Faut-il analyser le moindre propos des polémistes ? On va essayer de ne pas trop le faire mais quand il devient candidat et pèse à ce point sur les débats (il suffit de voir les propos des responsables LR et RN ces derniers jours ingérant la théorie du grand remplacement) il faut s’y arrêter !

Retour sur un mot d'Eric Zemmour
Retour sur un mot d'Eric Zemmour © Getty / Eric Fougere

Ça risque d’être ça la campagne !

La France sera à moitié islamique en 2050’, dit le polémiste-candidat. La question principale en 2050 n’est-elle pas plutôt de savoir si la France sera toujours un pays tempéré ! Mais c’était l’édito d’hier. 
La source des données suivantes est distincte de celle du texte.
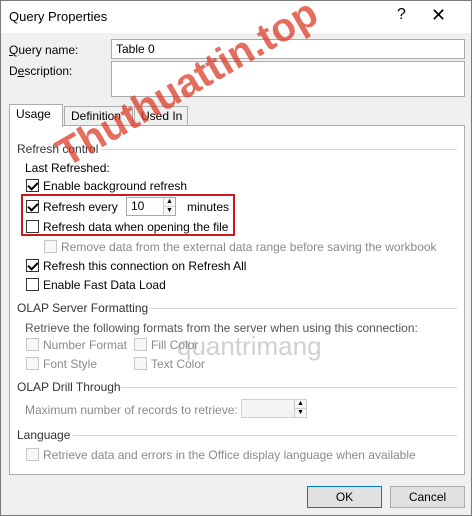 Image resolution: width=472 pixels, height=516 pixels. What do you see at coordinates (48, 50) in the screenshot?
I see `query-name-label-rest: uery name:` at bounding box center [48, 50].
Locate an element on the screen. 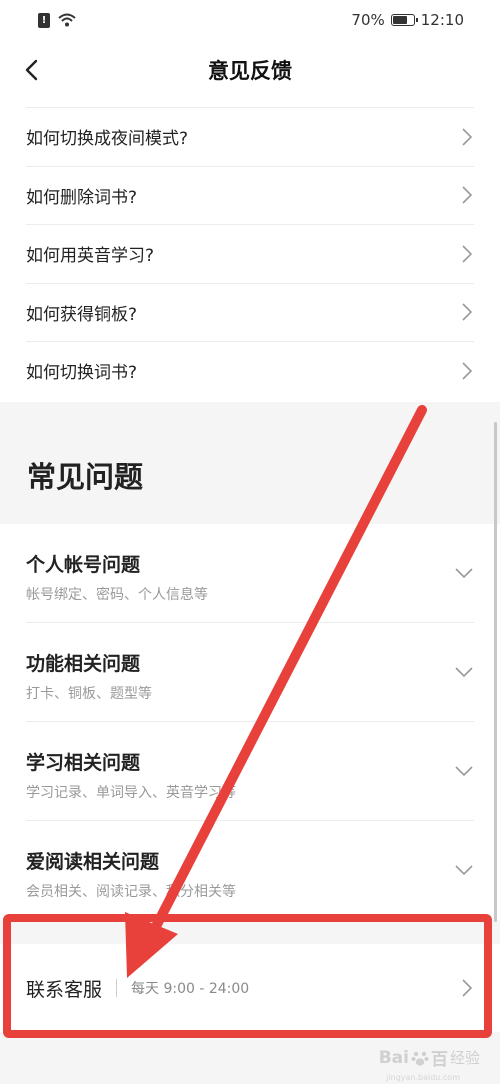 The width and height of the screenshot is (500, 1084). status-right: 70% 12:10 is located at coordinates (408, 20).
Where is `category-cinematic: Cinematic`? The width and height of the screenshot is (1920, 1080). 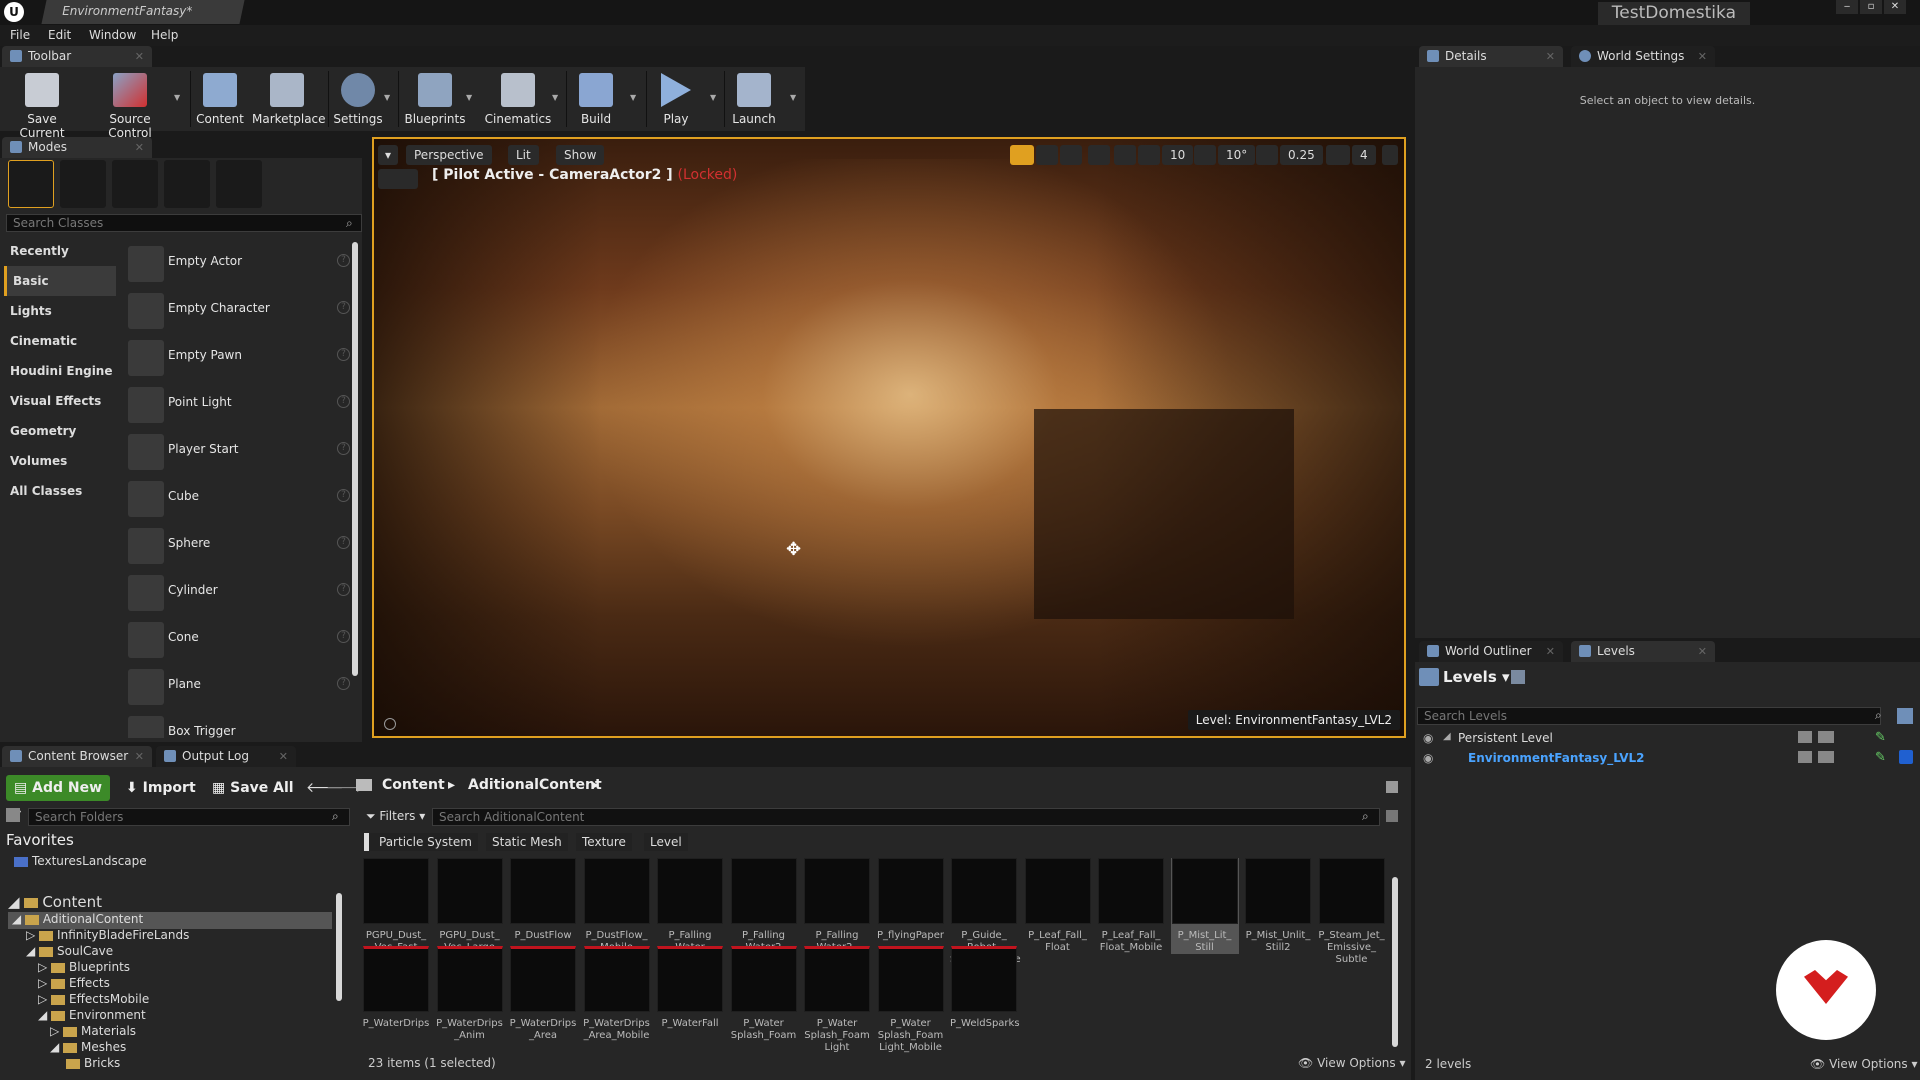
category-cinematic: Cinematic is located at coordinates (60, 341).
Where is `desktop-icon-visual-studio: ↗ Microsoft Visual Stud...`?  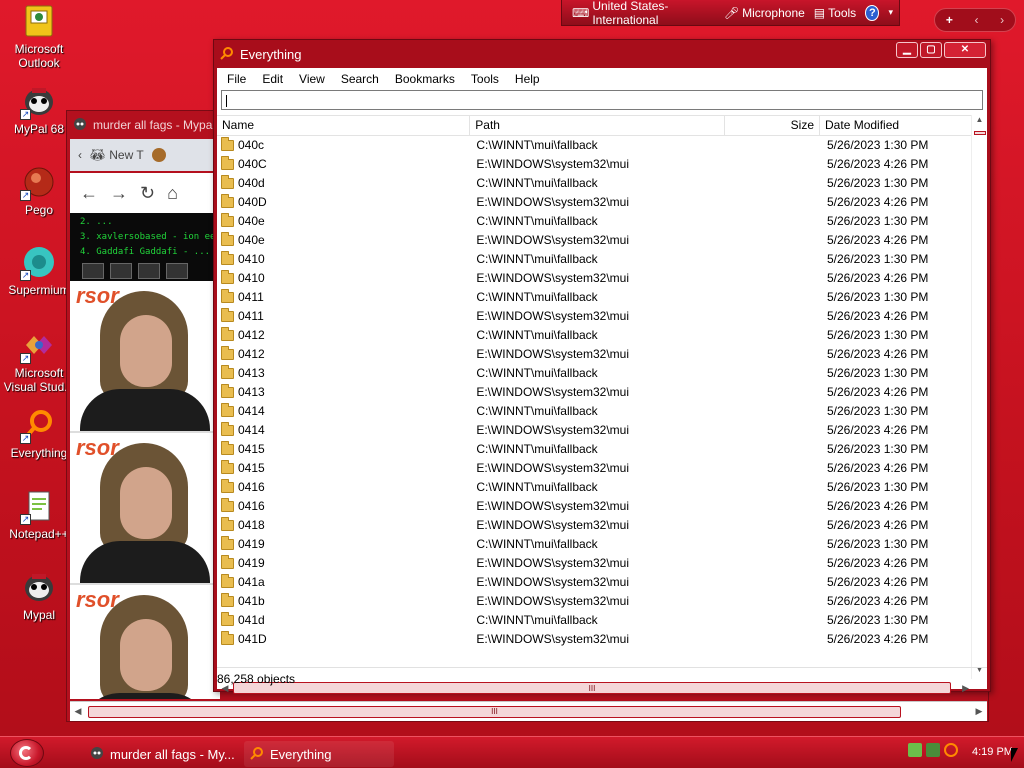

L’affirmation de Zemmour se base sur une évolution démographique. C’est vrai, selon le Pew Resherch Center (think tank américain spécialisé dans l’étude du poids des religions) la France compte un peu plus de 8% de musulmans (majoritairement non pratiquants) et en compterait en 2050 de 12 à 18%. Impossible de savoir combien seront pratiquants et à quel point. 

Mais affirmer que la France risque alors d’être islamisée c’est estimer (de façon paranoïaque, voir raciste) que chaque musulman sera forcément un islamiste et que le pays sera soumis à cette minorité.    

C’est aussi ce que prédisait Michel Houelbecq !   

Oui, dans son roman prétendument prémonitoire : En 2023 (dans deux ans !), disait-il, la France serait présidée par un islamiste ! 

Cette vision dépressive suppose que toute politique d’assimilation ou d’intégration (deux mots en perpétuelle redéfinition) est vouée à l’échec. Vison qui extrapole la situation des quartiers ghettoïsés, alors que la grande majorité des Français d’origine arabe (la plupart des musulmans de France) ne se définit pas d’abord comme religieuse, ne vit pas dans ces ghettos et tient à une forme société sécularisée. 

D’ailleurs, contrairement aux élucubrations paniquées de Zemmour et Houellebecq, les rares listes communautarises aux élections locales ne remportent jamais aucun succès. Si risque de fracture de la cohésion nationale il y a, il viendra bien d’un accroissement et d’une densification des ghettos, due aussi au refus de la mixité nourrie, justement, par les discours de l’entre-soi pétochard. 

En énonçant une telle prospective, Éric Zemmour confond société multiconfessionnelle à la libanaise (et son résultat dramatique) et société républicaine qui, malgré tout, reste solide, largement plébiscitée, et pour lequel on peut toujours œuvrer.

Certes, cette société républicaine est aux prises avec des revendications identitaires agressives d’islamistes et de politiques français qui voudraient, par exemple (comme Éric Ciotti) inscrire les racines judéo-chrétiennes dans nos institutions pourtant laïques.

Le Figaro Magazine titrait, avec en couverture une Marianne voilée : ‘serons-nous encore français dans 30 ans ?’

 C’était en 1985, il y a 36 ans ! La ficelle est vieille comme la peur… est toujours efficace. Visiblement ce n’est encore cette fois que les candidats et la société pourront débattre sereinement, avec des arguments rationnels, de l’immigration. La campagne qui s’ouvre se trouve bien sous la menace de la plaie identitaire.